=== Begin Enclosure ===
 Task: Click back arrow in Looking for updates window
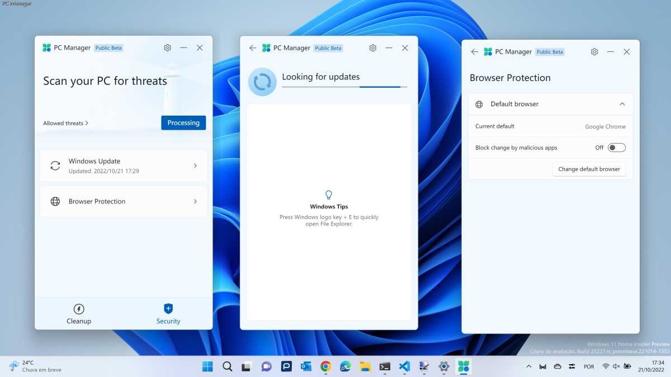253,48
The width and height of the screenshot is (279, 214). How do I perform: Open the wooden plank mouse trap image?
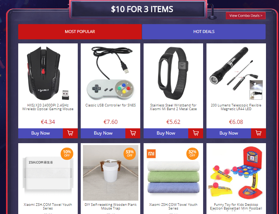pyautogui.click(x=110, y=173)
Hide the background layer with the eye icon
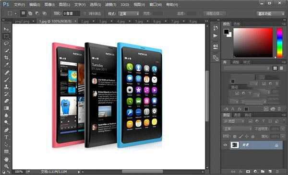 tap(225, 145)
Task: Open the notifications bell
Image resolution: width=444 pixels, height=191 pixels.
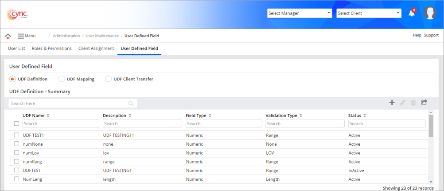Action: click(x=412, y=13)
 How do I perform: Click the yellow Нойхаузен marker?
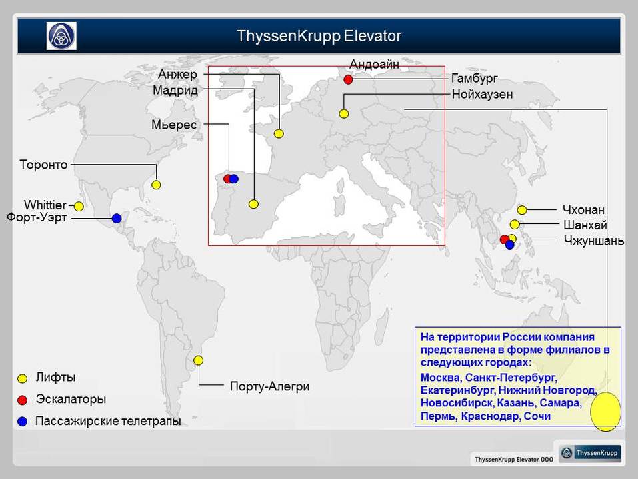pos(344,114)
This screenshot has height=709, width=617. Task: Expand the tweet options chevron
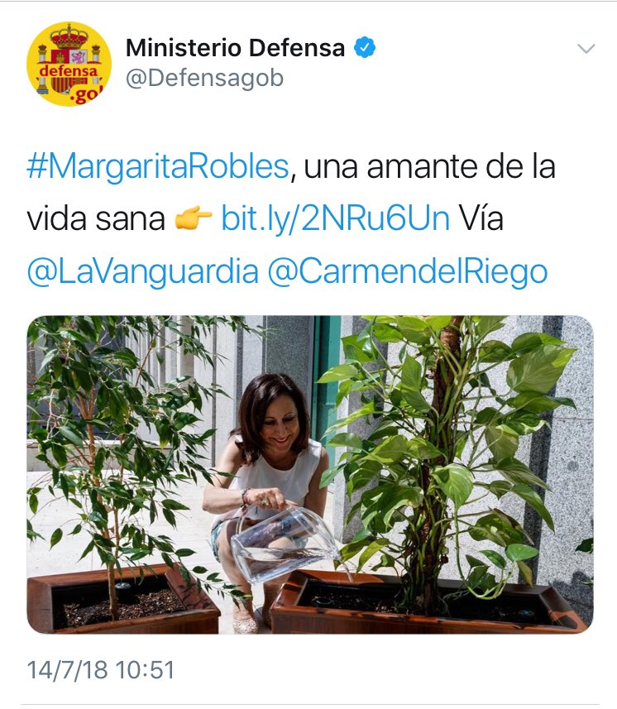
=== End Enclosure ===
WHAT THE EXERCISE ASKS ::
Nothing but the lines from the one containing "Hide the background layer with the eye icon" through the end of the listing should be written out, each exactly, and pictures must be left out.

YOUR SOLUTION ::
Hide the background layer with the eye icon
 tap(225, 145)
Task: Open the notifications bell
Image resolution: width=444 pixels, height=191 pixels.
Action: click(x=412, y=13)
 How do I perform: Click the yellow Нойхаузен marker?
pos(344,114)
This screenshot has height=709, width=617. Task: Expand the tweet options chevron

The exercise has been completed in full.